UNITED STATES DISTRICT COURT WESTERN DISTRICT OF NORTH CAROLINA CHARLOTTE DIVISION
Jun 11, 2018
3:17-cv-590-FDW (W.D.N.C. Jun. 11, 2018)

Opinion

3:17-cv-590-FDW 3:08-cr-163-FDW-1

06-11-2018

ANTHONY R. PORTER, Petitioner, v. UNITED STATES OF AMERICA, Respondent.


ORDER

THIS MATTER is before the Court on Petitioner's Postsentencing Rehabilitation Programming Mandates Inducement for Sentencing Reduction Pursuant to 18 U.S.C. §§ 3582, 3661, 3742, (Doc. No. 1), which the Clerk has docketed as a Motion under 28 U.S.C. § 2255 to Vacate, Set Aside, or Correct Sentence by a Person in Federal Custody.

I. BACKGROUND

Petitioner pled guilty in the underlying criminal case to: Count (1), conspiracy to defraud the United States; Count (2), conspiracy to commit money laundering; and Count (3), false statement on a tax return. See (3:08-cr-163, Doc. Nos. 1, 4, 6). The Court sentenced him to one month for Count (1) and 120 months for Count (2), consecutive, and 36 months for Count (3), concurrent, followed by three years of supervised release. (3:08-cr-163, Doc. Nos. 18, 20). (Amended Judgment docketed July 7, 2010). The Judgment was amended on September 6, 2016, to add restitution in the amount of $58,645,806.32. (3:08-cr-163, Doc. No. 33).

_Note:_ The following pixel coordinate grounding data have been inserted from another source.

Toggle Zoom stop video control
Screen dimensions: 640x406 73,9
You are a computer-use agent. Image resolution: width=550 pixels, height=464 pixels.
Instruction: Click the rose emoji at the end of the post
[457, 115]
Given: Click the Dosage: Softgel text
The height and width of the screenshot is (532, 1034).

The Judgment was docketed June 14, 2010, and the Amended Judgment, which corrects a clerical mistake, was docketed on July 7, 2010. (3:08-cr-163, Doc. Nos. 18, 20).

Petitioner filed the instant petition, entitled "Postsentencing Rehabilitation Programming Mandates Inducement for Sentencing Reduction Pursuant to 18 U.S.C. §§ 3582, 3661, 3742," on August 7, 2017. (Doc. No. 1). He argues, inter alia, that no mens rea was ever established in the alleged conspiracy; the same conduct would be legal today; the co-defendants have now been released from custody; Petitioner has no criminal history and he self-surrendered; the offense was not a planned conspiracy, but rather, was a "business strategy involving money laundering;" and he was awarded a reduction for substantial assistance. (Doc. No. 1 at 4). Further, he has demonstrated "staggering dedication" by completing over 2,300 hours of rehabilitation programs and started four non-profit entities since he was sentenced. (Doc. No. 1 at 6). He argues that the Court should grant him immediate release, reduce his sentence, or "expunge[]" his supervised release in light of these factors. (Doc. No. 1 at 13).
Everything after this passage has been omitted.